Saudi Crown Prince Mohammed bin Salman attends the APEC Leader's Informal Dialogue with Guests during the Asia-Pacific Economic Cooperation APEC summit, November 18, 2022, in Bangkok, Thailand. (Athit Perawongmetha/Pool Photo via AP)
Saudi Crown Prince Mohammed bin Salman attends the APEC Leader's Informal Dialogue with Guests during the Asia-Pacific Economic Cooperation APEC summit, November 18, 2022, in Bangkok, Thailand. (Athit Perawongmetha/Pool Photo via AP)

Saudi Arabia has decided to put normalization with Israel “on ice” amid the Israel-Hamas war, news agencies reported at the weekend, citing anonymous sources familiar with Riyadh’s thinking.

Two sources told Reuters that there would be a delay in the US-brokered talks. Senior US officials have already publicly acknowledged that the shock Hamas onslaught last Saturday has derailed the normalization effort, even if they’re “not abandoning it.”

AFP was given a similar message by a source of its own on Saturday.

Hamas launched a large-scale terrorist onslaught on Israel on October 7 that killed more than 1,300 people, most of them civilians, sparking a fierce Israeli response ahead of a potential Israeli ground invasion of the territory.

Analysts have posited that one of Hamas’s goals in its assault was to block the normalization effort with Saudi Arabia, a major power in the region.

Saudi Crown Prince Mohammed bin Salman held his first-ever call with Iranian President Ebrahim Raisi earlier this week, as the two countries continue their own normalization process.

On Saturday Saudi Arabia called an urgent meeting of foreign ministers from the Organization of Islamic Cooperation, a 57-member bloc of Muslim countries.
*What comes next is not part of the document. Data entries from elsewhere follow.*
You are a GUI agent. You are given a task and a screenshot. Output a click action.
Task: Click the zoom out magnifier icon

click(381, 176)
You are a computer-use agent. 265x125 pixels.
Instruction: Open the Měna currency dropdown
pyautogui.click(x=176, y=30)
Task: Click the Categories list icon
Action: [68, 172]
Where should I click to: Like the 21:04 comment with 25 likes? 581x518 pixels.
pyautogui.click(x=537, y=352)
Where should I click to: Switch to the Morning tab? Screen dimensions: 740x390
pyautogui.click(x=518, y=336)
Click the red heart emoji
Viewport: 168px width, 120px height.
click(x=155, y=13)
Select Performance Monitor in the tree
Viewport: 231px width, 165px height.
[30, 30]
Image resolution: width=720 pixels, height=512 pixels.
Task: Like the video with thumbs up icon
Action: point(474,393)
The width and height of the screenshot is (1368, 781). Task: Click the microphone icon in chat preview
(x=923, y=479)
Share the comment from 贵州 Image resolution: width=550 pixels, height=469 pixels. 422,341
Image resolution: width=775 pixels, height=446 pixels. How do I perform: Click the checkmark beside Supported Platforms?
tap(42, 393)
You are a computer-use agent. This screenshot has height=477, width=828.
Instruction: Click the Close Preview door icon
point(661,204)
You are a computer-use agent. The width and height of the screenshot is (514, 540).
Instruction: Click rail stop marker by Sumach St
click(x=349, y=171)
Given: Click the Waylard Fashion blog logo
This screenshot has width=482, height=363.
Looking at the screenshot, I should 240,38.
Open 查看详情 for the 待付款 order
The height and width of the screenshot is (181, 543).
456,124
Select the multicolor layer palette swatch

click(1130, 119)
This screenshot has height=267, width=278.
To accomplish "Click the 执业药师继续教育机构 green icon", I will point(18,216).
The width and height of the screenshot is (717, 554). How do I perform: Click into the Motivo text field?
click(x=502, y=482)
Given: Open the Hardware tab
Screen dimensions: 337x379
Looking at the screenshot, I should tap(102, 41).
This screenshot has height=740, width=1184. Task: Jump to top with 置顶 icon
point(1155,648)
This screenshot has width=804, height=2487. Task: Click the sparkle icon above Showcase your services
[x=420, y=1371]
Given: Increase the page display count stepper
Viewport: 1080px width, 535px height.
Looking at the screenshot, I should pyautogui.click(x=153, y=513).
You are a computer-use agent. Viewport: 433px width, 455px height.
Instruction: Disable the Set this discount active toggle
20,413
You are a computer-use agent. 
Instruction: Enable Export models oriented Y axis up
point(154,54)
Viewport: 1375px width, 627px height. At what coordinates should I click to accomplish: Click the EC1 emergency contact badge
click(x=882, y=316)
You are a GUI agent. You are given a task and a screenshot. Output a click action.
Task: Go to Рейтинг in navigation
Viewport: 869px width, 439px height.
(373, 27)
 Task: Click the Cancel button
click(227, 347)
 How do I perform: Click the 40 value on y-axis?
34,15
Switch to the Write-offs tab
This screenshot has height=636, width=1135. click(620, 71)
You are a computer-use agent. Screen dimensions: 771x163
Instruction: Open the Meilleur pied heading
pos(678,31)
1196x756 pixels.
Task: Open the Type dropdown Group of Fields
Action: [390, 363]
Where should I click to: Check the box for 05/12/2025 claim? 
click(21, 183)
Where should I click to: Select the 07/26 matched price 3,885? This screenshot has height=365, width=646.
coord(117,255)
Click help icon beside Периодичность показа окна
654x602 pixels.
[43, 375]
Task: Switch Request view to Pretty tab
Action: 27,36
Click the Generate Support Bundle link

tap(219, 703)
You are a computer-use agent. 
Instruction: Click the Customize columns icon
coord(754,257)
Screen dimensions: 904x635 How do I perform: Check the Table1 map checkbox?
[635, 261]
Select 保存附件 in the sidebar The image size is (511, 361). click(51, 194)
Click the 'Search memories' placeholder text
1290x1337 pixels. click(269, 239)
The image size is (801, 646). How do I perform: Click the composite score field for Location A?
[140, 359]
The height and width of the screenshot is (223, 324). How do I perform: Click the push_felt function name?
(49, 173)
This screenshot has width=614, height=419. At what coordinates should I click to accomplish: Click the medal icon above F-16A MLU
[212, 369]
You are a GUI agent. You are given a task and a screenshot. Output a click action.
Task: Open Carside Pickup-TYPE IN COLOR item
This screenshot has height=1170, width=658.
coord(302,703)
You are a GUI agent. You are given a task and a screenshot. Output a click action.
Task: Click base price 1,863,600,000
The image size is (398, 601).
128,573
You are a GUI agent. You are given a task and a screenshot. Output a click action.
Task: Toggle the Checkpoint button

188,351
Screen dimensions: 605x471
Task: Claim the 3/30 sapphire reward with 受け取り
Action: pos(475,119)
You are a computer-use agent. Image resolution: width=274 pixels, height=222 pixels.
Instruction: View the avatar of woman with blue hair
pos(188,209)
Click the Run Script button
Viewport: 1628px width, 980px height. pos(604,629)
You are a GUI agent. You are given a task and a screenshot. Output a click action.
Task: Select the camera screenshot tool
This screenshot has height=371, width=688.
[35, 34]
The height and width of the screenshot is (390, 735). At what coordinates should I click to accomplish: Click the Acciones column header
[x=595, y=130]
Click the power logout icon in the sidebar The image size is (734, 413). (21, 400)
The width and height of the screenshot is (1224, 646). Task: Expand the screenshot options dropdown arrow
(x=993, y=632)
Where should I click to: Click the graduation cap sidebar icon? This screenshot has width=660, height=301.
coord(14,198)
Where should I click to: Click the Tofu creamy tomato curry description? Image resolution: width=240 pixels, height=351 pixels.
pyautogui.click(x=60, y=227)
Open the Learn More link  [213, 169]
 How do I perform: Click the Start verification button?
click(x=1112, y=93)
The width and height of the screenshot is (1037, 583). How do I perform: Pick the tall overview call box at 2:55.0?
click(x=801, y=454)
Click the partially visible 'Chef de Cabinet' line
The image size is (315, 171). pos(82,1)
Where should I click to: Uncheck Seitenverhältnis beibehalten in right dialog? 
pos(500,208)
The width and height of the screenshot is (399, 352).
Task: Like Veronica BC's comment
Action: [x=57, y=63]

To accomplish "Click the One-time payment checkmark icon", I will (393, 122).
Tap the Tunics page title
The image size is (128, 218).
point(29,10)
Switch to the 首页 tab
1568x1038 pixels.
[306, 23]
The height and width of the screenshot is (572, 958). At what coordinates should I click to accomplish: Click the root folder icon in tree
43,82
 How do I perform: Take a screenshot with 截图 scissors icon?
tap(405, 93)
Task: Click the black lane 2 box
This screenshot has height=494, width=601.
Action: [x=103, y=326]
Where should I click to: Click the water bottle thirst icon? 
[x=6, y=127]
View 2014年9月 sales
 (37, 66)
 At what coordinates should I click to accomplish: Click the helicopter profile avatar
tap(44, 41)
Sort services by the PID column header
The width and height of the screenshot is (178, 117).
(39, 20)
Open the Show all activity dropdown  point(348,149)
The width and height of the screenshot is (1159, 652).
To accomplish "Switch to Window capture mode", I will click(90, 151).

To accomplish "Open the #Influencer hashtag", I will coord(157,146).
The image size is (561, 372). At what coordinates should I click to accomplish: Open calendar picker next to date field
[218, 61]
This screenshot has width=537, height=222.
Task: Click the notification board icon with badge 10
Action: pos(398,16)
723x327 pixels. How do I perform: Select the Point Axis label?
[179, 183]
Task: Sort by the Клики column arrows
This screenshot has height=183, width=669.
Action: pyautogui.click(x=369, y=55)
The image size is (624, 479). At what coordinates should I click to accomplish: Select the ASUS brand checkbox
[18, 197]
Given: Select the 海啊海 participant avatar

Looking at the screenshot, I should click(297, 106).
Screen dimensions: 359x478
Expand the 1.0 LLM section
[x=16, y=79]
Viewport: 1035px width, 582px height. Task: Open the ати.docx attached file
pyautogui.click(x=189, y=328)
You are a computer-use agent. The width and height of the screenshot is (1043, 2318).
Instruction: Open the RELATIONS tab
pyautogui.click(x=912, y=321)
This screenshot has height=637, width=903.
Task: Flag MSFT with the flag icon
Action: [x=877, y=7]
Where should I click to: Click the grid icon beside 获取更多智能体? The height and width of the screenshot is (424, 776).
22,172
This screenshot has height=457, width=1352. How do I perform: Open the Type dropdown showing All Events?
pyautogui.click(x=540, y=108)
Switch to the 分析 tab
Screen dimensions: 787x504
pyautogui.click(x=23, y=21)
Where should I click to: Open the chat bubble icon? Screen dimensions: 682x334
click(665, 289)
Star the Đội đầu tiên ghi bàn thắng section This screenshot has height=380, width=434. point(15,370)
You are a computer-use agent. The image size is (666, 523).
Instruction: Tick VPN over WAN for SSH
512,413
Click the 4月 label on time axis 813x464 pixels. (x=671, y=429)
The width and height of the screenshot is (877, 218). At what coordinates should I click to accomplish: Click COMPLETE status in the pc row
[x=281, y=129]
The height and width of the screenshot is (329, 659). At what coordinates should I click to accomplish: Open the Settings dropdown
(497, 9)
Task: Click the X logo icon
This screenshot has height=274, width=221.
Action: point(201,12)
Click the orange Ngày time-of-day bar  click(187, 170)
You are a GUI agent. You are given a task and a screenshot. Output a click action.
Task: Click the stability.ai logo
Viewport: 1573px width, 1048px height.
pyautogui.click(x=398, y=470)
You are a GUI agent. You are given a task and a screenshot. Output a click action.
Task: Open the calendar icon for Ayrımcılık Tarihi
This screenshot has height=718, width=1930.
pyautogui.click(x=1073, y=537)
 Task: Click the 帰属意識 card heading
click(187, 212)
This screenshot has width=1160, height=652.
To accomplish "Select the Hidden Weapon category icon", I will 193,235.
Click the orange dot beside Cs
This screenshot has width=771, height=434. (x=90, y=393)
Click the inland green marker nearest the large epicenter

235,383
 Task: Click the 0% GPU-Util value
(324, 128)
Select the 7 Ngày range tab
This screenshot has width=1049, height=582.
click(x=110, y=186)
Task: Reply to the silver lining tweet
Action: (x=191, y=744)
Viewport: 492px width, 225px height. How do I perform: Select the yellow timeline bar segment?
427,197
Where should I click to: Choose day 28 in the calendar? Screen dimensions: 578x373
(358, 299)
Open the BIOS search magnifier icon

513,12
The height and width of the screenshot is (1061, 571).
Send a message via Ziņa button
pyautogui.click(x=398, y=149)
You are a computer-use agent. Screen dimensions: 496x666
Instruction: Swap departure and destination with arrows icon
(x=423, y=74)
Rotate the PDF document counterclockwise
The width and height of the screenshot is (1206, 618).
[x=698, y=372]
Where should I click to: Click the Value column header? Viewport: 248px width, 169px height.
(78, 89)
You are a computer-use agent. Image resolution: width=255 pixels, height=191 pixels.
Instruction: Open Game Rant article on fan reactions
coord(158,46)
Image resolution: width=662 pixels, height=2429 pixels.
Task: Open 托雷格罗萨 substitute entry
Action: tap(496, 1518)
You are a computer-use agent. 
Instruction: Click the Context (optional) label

The OIC said in a statement that the meeting would “address the escalating military situation in Gaza and its environs as well as the deteriorating conditions that endanger the lives of civilians and the overall security and stability of the region.”

The meeting will take place on Wednesday in Jeddah.

The reports come as US Secretary of State Antony Blinken was visiting Riyadh on his Middle East shuttle diplomacy tour.

Saudi Arabia in the weeks before the attacks had spoken of progress in US-led diplomacy to normalize relations with Israel — which would be a landmark step for the conservative kingdom that is guardian of Islam’s two holiest sites.

But Riyadh has voiced increasing disquiet about the fate of Palestinians in the Hamas-controlled Gaza Strip, where Israel has launched thousands of strikes and ordered the evacuation of the territory’s north as it seeks to smash Hamas, prompting thousands to flee.

Hamas officials say at least 1,900 Palestinians have been killed in the Gaza Strip.

On Friday, Saudi Arabia denounced the displacement of Palestinians within Gaza and attacks on “defenseless civilians,” its strongest language criticizing Israel since the war broke out.

Riyadh “affirms its categorical rejection of calls for the forced displacement of the Palestinian people from Gaza, and its condemnation of the continued targeting of defenseless civilians there,” the foreign ministry said in a statement.